*EXERCISE TASK*
Please reproduce every line of the data from the line containing "This screenshot has height=624, width=812." through the line containing "coord(147,216)", shifting each click coordinate in the answers by adding 74 to it.

*RECORD LIST*
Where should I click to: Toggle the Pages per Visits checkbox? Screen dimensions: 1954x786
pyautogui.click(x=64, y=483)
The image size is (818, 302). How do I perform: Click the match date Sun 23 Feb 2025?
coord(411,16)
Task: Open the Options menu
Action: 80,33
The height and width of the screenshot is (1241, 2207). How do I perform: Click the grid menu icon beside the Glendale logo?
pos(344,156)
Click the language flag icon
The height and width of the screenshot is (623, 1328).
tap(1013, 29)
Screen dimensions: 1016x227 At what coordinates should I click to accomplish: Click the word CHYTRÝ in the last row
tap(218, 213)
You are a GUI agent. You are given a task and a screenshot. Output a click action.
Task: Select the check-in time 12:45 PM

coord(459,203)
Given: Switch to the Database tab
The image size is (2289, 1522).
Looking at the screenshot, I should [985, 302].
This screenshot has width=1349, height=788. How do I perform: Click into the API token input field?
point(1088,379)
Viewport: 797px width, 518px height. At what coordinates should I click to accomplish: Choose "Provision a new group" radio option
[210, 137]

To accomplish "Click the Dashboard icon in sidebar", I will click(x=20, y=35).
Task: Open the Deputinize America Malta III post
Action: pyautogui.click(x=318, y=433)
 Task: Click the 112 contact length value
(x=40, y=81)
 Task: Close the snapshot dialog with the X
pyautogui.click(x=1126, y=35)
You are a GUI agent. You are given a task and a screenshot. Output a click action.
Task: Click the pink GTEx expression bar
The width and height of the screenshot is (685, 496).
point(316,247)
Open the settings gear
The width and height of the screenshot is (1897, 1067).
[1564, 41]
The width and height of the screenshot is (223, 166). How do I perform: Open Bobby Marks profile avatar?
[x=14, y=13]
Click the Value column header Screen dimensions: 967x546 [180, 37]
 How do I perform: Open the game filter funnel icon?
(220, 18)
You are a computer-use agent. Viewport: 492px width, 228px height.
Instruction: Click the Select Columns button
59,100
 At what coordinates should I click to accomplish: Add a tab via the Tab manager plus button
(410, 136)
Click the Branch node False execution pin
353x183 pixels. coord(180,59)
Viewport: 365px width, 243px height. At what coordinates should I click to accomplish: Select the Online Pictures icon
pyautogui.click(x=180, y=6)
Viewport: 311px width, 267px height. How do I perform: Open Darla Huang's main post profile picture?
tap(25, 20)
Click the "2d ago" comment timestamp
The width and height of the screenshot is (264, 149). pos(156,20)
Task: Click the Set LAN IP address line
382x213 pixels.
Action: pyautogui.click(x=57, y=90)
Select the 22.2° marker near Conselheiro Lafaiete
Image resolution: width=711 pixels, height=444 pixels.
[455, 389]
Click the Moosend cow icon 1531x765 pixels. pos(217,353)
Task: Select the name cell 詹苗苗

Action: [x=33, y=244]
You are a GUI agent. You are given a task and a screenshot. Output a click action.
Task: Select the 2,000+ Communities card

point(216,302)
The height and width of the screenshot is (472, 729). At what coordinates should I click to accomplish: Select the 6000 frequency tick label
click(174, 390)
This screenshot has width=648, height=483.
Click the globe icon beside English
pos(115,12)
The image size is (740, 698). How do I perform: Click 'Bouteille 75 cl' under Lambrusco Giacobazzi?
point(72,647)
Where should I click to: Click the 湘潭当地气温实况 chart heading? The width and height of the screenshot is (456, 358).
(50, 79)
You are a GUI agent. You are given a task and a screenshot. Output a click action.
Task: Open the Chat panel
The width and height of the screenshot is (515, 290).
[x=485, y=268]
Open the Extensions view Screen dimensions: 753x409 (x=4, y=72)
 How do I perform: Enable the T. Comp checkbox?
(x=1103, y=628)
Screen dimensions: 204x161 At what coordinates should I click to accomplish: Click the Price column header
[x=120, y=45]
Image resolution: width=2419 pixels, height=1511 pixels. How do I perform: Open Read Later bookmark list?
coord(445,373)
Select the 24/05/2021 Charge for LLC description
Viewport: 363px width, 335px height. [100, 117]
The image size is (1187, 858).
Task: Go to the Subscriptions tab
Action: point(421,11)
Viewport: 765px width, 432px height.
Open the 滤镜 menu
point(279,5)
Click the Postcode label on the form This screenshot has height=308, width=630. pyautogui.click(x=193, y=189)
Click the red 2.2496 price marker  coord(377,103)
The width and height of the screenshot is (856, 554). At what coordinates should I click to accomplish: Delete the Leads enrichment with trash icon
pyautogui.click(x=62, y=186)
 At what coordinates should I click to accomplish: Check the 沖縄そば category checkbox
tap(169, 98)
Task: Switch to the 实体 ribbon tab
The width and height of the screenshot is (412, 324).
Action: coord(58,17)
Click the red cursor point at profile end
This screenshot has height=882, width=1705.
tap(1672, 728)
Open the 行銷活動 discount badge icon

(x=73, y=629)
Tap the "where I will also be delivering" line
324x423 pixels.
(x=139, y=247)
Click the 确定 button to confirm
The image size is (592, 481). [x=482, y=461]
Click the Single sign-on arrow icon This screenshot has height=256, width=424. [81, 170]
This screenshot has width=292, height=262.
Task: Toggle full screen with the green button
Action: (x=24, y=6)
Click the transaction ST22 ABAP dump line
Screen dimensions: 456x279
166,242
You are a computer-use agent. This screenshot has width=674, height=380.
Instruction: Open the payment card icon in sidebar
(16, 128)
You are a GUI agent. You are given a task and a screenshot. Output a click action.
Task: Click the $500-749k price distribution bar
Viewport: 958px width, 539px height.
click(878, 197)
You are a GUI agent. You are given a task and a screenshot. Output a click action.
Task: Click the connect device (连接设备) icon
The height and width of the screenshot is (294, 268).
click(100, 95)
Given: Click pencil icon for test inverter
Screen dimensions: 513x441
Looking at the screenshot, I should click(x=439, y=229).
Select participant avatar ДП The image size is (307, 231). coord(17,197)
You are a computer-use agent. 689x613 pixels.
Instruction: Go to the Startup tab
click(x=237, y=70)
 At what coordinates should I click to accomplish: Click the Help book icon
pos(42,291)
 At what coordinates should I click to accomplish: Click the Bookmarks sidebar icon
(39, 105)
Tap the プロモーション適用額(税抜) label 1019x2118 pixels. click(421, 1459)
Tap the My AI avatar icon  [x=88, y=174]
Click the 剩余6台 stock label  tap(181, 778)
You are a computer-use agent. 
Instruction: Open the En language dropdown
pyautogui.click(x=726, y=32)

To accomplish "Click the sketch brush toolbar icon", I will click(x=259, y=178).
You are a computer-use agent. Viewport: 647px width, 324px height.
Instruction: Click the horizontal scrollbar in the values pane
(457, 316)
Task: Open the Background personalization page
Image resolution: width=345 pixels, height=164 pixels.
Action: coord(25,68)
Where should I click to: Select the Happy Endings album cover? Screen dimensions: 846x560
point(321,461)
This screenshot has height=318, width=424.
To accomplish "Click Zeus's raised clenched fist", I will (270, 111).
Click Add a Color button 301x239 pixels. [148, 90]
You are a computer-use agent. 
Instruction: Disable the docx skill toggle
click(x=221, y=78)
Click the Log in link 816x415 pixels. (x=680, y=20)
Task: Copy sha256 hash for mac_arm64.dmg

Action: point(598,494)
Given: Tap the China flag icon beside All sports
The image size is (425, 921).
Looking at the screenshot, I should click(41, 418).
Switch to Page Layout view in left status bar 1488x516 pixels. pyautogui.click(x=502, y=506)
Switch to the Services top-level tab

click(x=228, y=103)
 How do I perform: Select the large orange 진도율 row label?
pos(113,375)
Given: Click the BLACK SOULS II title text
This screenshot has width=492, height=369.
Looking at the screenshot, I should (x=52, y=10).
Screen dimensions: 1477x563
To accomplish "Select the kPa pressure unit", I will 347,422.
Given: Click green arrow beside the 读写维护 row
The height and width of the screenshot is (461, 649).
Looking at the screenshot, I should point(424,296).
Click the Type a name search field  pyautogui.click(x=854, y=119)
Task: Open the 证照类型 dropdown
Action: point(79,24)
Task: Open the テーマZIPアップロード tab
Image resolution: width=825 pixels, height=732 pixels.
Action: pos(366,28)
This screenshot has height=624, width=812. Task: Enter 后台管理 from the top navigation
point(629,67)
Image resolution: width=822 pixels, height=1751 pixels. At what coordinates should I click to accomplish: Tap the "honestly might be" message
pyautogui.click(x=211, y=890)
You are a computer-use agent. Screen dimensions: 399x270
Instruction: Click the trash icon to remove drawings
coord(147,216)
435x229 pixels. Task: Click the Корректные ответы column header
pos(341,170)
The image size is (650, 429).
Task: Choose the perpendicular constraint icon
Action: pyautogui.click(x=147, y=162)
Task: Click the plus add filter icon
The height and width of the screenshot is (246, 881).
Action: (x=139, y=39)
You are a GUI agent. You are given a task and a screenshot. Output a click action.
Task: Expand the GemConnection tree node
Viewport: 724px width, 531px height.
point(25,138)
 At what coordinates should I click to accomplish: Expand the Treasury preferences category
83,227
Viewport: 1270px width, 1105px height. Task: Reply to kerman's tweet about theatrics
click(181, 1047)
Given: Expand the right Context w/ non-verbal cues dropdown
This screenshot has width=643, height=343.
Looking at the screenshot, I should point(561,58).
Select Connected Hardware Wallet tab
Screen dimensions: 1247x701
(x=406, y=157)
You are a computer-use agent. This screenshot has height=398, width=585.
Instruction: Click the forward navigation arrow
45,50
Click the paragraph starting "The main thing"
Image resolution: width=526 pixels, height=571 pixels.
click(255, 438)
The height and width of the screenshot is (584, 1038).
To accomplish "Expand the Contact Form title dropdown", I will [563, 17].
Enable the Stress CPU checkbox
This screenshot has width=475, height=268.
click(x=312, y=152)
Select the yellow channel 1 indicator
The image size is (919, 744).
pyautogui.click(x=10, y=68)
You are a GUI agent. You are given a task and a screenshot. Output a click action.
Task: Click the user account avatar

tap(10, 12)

*SOLUTION*
This screenshot has height=624, width=812. Task: Enter 后台管理 from the top navigation
point(703,141)
Image resolution: width=822 pixels, height=1751 pixels. At what coordinates should I click to accomplish: Tap the "honestly might be" message
pyautogui.click(x=285, y=964)
You are a computer-use agent. Screen dimensions: 399x270
Instruction: Click the trash icon to remove drawings
coord(221,290)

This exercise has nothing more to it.